En mi documental del 2017 con Rodney Habib discutimos los beneficios de una alimentación cetogénica como un medio para controlar el cáncer, pero esta alimentación también se ha utilizado para controlar la epilepsia en muchos perros.

Terapias naturales y beneficiosas

Existe una gran variedad de técnicas y sustancias naturales que pueden ayudar a aumentar el umbral convulsivo de tu mascota, así como disminuir el potencial de estos eventos, las cuales incluyen:

  • Quiropráctica y acupuntura
  • Fórmulas herbales (incluyendo extractos de cannabis)
  • Remedios homeopáticos
  • Medicinas chinas tradicionales
  • Terapias nutracéuticas

En los casos leves, los tratamientos naturales y un cambio en la alimentación, por lo general es todo lo que se necesita para controlar este problema con éxito. Para los animales con convulsiones frecuentes de tipo gran mal, suelo crear un protocolo integrador a base de terapias naturales y farmacoterapia.
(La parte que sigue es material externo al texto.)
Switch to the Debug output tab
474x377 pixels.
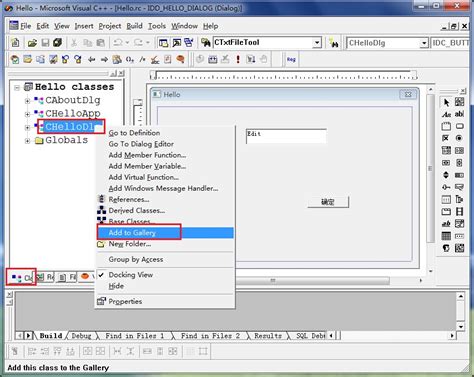coord(81,336)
Siempre les pido a los dueños que lleven un registro con las fechas, hora e intensidad de las convulsiones de su mascota. A menudo existe una relación entre las convulsiones y un momento particular del mes o año. Si identificamos un ciclo, podemos desarrollar un plan para controlar los episodios, al utilizar las opciones de tratamiento más seguras disponibles. Los animales con convulsiones deben obtener una prueba de títulos, en lugar de vacunas.

Aunque las convulsiones pueden ser una condición muy grave y aterradora en las mascotas, la mejor manera de cuidar a tu perro es aprendiendo sobre esta situación para saber cómo reaccionar, junto con un protocolo preventivo con la ayuda de un veterinario.